There’s a potential upside to interest rate diversions. In a March report, KBW analyst Ryan Lynch noted that purchasing additional leveraged loans ultimately benefits all investors in a deal, since it can boost the overall quality of the portfolio - including that of equity holders.

The report noted that, while CLO equity investments can be volatile, they “historically have produced attractive returns.”

But if those returns disappear, shareholders at some point may revolt. At least one BDC, TICC, is embroiled in a proxy battle with one of its largest shareholders, the specialty lending arm of private equity firm TPG, because of impairments in its CLO holdings.

On May 2, TPG send a letter to TICC asking its board of directors to address its concerns about the “rapid deterioration of the value of CLO equity investments held by TICC.”

“These consistent poor returns and ongoing deterioration of NAV per share are in part a result of a failed investment strategy into CLO equity,” the letter read. “This not only distorts management fees but also contributes to the unsustainable nature of TICC’s dividend.”

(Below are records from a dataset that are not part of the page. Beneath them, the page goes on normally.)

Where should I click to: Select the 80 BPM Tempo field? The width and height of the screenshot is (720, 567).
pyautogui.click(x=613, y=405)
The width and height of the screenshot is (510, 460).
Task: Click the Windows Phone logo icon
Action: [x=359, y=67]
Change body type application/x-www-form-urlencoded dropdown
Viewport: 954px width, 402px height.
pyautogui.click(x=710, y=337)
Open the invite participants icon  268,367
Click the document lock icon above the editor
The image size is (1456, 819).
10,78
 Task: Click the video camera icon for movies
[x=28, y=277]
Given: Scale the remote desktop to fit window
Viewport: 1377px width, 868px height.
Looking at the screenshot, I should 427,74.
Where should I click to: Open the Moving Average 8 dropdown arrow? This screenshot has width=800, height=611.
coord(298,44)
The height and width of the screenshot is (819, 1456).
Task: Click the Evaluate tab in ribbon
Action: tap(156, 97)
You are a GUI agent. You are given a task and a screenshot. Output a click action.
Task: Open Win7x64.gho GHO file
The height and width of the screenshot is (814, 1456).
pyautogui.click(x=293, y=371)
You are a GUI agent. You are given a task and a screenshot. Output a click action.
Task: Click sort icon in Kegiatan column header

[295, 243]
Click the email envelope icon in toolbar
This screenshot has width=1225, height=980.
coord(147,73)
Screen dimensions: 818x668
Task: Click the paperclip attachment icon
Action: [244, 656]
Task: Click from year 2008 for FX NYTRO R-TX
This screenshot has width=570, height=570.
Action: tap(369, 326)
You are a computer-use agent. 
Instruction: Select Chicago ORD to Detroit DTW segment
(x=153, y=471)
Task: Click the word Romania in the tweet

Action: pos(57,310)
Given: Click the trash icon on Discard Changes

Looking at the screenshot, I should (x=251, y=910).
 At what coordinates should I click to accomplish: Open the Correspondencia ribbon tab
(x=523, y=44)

TPG points to a 26.6% slide in TICC’s NAV per share from $9.78 in March 2014 to $6.40 as of Dec. 31 of last year.

The fight with TPG has erupted well after TICC’s announced plans to divest of CLO equity assets. But that progress has been slowed by the fourth-quarter disruption of the corporate credit market as well as falling CLO equity valuations. (TICC’s Cohen did not address the TPG complaint during the May 3 analyst call).

“CLO equity pricing probably hit its low point mid-to-late February, March was an up month,” TICC’s Cohen said, according to the 1Q transcript. “The end of March was particularly strong for the CLO market, CLO equity market broadly defined and the month of April has been particularly strong in terms of CLO equity prices in the secondary market.

“We’re actually beginning to see some primary market activity. We continue to see significant strength across the CLO equity market concurrent with and partially as a function of, the strength in the syndicated corporate loan market,” he added.

Cohen had said in a previous earnings call that TICC remained “committed” to rotating out of CLO equity “over time.”